▶ Page excerpt:
Segmental Duplication

Because identification of a segment is simple and the beginning and endpoint of a segment is limited to an input node and an output node, inserting the duplicated segment is also straightforward. The identified segment is already a valid path in the neural network so duplicating it and inserting it between the same input and output nodes does not destroy the genome, but it does modify a substantial portion of the genome’s genetic code. This enhanced rate of growth does not significantly increase complexity as it relies on the original NEAT methods for topological growth and cannot evolve any structure that NEAT could not. It simply causes generational leaps to happen faster. In fact, no segmental duplications can occur without original NEAT node mutations. The initial genomes contain only input and output nodes and because, by definition, a segment cannot contain an input and output node.

Figure 1: Segmental Duplication. In Genome One at the top of this diagram, a segment has been identified. The nodes with solid circles are added to S_n and the highlighted links connecting the nodes with broken circles surrounding them are added to L_m. This segment is then duplicated and new innovation numbers are created for all the components, the node identifiers are properly incremented and the links are adjusted to connect to the new nodes. These nodes and links are then appended to Genome One and the new phenome is displayed at bottom right.

▶ Records:

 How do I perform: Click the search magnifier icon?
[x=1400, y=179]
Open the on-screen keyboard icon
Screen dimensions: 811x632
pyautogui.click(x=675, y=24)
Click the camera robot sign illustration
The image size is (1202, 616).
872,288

---

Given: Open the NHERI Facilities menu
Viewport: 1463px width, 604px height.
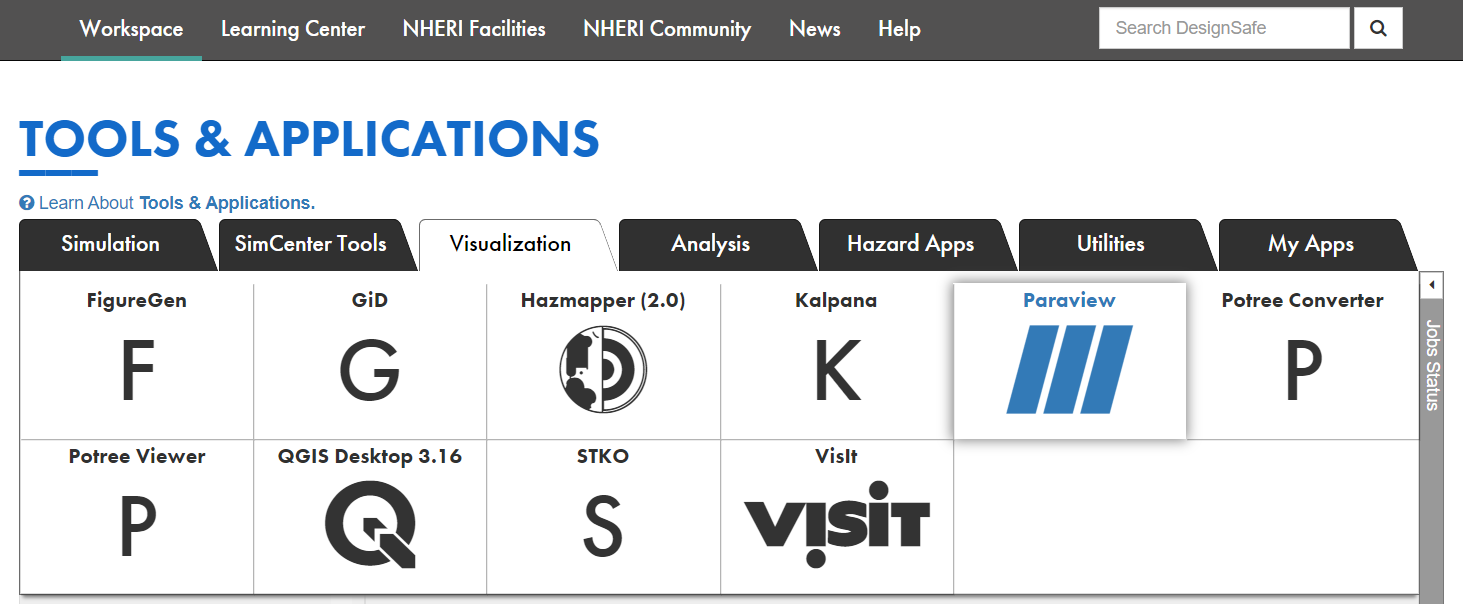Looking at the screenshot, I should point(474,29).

▶ Problem: Echo the segmental duplication excerpt in full, word for word. The records come from a different source than the text.

▶ Expected answer:
Segmental Duplication

Because identification of a segment is simple and the beginning and endpoint of a segment is limited to an input node and an output node, inserting the duplicated segment is also straightforward. The identified segment is already a valid path in the neural network so duplicating it and inserting it between the same input and output nodes does not destroy the genome, but it does modify a substantial portion of the genome’s genetic code. This enhanced rate of growth does not significantly increase complexity as it relies on the original NEAT methods for topological growth and cannot evolve any structure that NEAT could not. It simply causes generational leaps to happen faster. In fact, no segmental duplications can occur without original NEAT node mutations. The initial genomes contain only input and output nodes and because, by definition, a segment cannot contain an input and output node.

Figure 1: Segmental Duplication. In Genome One at the top of this diagram, a segment has been identified. The nodes with solid circles are added to S_n and the highlighted links connecting the nodes with broken circles surrounding them are added to L_m. This segment is then duplicated and new innovation numbers are created for all the components, the node identifiers are properly incremented and the links are adjusted to connect to the new nodes. These nodes and links are then appended to Genome One and the new phenome is displayed at bottom right.